CTP Genel Sekreteri Asım Akansoy, KKTC’yle ilgili yeni isim tartışmalarının Kıbrıs Türk halkının siyasi iradesi dışında gerçekleştiğini belirterek, “Kıbrıs Türk tarafının geri planda kalması kabul edilebilir bir durum değil” ifadelerini kullandı.

Cumhuriyetçi Türk Partisi (CTP) Genel Sekreteri Asım Akansoy, kişisel sosyal medya hesabı üzerinden ‘Kıbrıs Türk Devleti’ ifadesini değerlendirdi.

CTP Genel Sekreteri Akansoy, son günlerde KKTC’nin adının değiştirilmesi yanında, Doğu Akdeniz’deki doğ gaz kaynaklarından yararlanma yönünde, Ankara çıkışlı açıklamalar yapıldığını kaydetti.

“İSİM TARTIŞMASI KIBRIS TÜRK HALKININ SİYASİ İRADESİ DIŞINDA GERÇEKLEŞTİ”

Kıbrıs Türk halkının siyasi iradesi dışında gerçekleşen bu tartışma ve süreçlerde izleyici durumunda bırakılmanın kabul edilir olmadığını belirten Akansoy, konuyla ilgili açıklaması şu şekilde sürdürdü:

“KKTC’nin adının değiştirilmesi tartışmaları bundan önce pek çok kez yapılmış, ambargoları kırma kapasitesi çalışılmış, herhangi bir çözüm modeli içerisinde yeni devletin adının nasıl nitelendirilebileceği değerlendirilmiştir.

‘Kıbrıs Türk Devleti’ adının, tanınma veya izolasyonların kaldırılması bakımından hukuki bir anlam taşımadığı not edilmesi gerekir. Bunun ana nedeni, 541 ve 550 sayılı BM Güvenlik Konseyi kararlarıdır. Kararlar, Kıbrıs’ta ‘Kıbrıs Cumhuriyeti’ dışında ayrı bir siyasi yapının kabul edilemezliğini vurgulamaktadır.”

“KIBRIS TÜRK DEVLETİ İFADESİNİN HAKAN FİDAN TARAFINDAN KULLANILMASI DİKKAT ÇEKİCİ”

Akansoy, ‘Kıbrıs Türk Devleti’ ifadesinin Türkiye Cumhuriyeti Dışişleri Bakanı Hakan Fidan tarafından kullanılmasının dikkat çekici olduğuna işaret ederek, “Bunun sıradan bir değerlendirme değil, bir arayışın sonucu olduğunu düşünmek mümkündür” dedi.

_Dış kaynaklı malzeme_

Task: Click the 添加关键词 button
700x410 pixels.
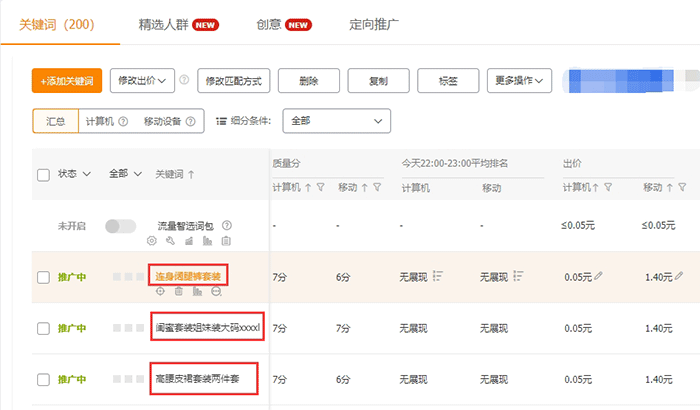Action: (x=68, y=81)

KKTC’ye farklı bir isim ve/veya Doğu Akdeniz’deki doğal gaz kaynaklarından ortak yararlanılma noktalarına, Türkiye Cumhuriyeti’nin eski Cumhurbaşkanı Abdullah Gül’ün Kathimerini’ye verdiği söyleşideki görüşlerini de eklemekte yarar olduğunu belirten Akansoy, açıklamasının devamında şu ifadelere yer verdi:

“Gül söyleşisinde, Türkiye-Yunanistan ilişkilerinin yanı sıra Kıbrıs sorunundan da söz etmiş ve Kıbrıs sorunun çözümü için bir fırsatın verilebileceğini belirterek, Kıbrıs sorununun çözümünün birçok sorunun da çözümünü beraberinde getireceğini ifade etmişti.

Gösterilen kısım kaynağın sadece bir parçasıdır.